Second, the ideation process, while supported by AI, ultimately depends on human creativity and contextual understanding. AI can generate numerous design alternatives, but determining which options truly serve user needs requires empathy and strategic thinking that current technology cannot replicate.

Real-World Limitations in Practice

The gap between AI’s promise and its practical application becomes evident in professional settings. While tools like Google’s Stitch can export designs directly to Figma for refinement, designers consistently report that AI-generated outputs require significant human oversight and modification. The technology excels at creating functional interfaces but often misses the subtle details that distinguish good design from great design.

Current large language models struggle with factual accuracy, attention to detail, and contextual nuance—all critical elements in professional UX work. As industry analysis reveals, modern LLMs can be factually incorrect through hallucinations or bad training data anywhere from 1-30% of the time, depending on the model and prompt, making human verification essential for high-stakes design decisions.

The collaborative aspects of design present another challenge for AI integration. While the technology can facilitate certain aspects of teamwork—like generating discussion frameworks for ideation sessions—it cannot replace the complex social dynamics that drive effective design collaboration. Building relationships with stakeholders, navigating organizational politics, and facilitating consensus around design decisions remain distinctly human skills.

The Evolution of Design Roles

Rather than replacing designers, AI appears to be reshaping their responsibilities. The role is evolving from hands-on craftsperson to strategic curator—someone who can effectively leverage AI capabilities while maintaining focus on user needs and business objectives. This shift requires designers to develop new competencies: understanding AI tool capabilities, crafting effective prompts, and critically evaluating AI-generated outputs.

The most successful designers in this new landscape are those who embrace AI as a collaborative partner while doubling down on distinctly human skills. Soft skills—the ability to build relationships, communicate effectively, and navigate complex organizational dynamics—are becoming as valuable as technical design abilities.

This evolution also demands a more business-focused mindset. As AI handles routine tasks, designers must demonstrate their value through strategic thinking and user advocacy. Understanding how design decisions impact business metrics, while maintaining focus on user needs, becomes essential for professional survival.

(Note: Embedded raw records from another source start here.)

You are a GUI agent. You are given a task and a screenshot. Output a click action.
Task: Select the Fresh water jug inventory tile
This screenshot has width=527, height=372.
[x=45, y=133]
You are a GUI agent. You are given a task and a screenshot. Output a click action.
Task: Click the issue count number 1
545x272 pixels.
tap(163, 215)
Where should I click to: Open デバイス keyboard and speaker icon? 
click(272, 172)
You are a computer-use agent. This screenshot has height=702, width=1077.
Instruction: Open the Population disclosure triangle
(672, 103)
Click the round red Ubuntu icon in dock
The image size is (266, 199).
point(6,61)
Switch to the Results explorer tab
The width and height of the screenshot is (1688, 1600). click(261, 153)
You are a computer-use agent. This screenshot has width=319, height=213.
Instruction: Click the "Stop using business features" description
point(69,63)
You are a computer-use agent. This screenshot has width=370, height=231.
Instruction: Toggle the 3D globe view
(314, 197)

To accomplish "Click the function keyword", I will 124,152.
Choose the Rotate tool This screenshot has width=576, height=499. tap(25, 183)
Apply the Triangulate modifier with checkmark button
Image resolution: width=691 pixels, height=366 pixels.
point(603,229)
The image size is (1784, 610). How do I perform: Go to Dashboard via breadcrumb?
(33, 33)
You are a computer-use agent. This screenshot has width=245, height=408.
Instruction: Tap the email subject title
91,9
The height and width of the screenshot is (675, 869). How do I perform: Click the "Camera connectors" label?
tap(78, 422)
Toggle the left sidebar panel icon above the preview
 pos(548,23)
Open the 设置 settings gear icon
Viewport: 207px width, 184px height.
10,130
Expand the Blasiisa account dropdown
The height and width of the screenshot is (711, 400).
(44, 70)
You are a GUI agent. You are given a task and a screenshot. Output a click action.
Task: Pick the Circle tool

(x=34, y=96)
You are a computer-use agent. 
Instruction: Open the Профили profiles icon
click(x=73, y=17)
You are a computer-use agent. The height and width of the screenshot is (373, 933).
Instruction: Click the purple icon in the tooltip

Advocating for Users in an Automated World

Perhaps the most critical human role in AI-augmented design is that of user advocate. While AI can optimize for engagement metrics or conversion rates, it cannot inherently understand the broader human impact of design decisions. Questions of accessibility, inclusivity, and long-term user wellbeing require human judgment and ethical reasoning.

The risk of over-relying on AI lies not just in potential quality degradation, but in losing sight of the fundamental purpose of UX design: creating technology that serves human needs rather than the other way around. As AI tools become more sophisticated, the temptation to optimize for efficiency over empathy grows stronger.

The future of UX design likely lies not in choosing between human creativity and AI efficiency, but in finding the optimal collaboration between both. AI can handle the scaffolding—generating options, automating repetitive tasks, and providing rapid iteration capabilities. Humans provide the strategic thinking, emotional intelligence, and user advocacy that transform functional interfaces into meaningful experiences.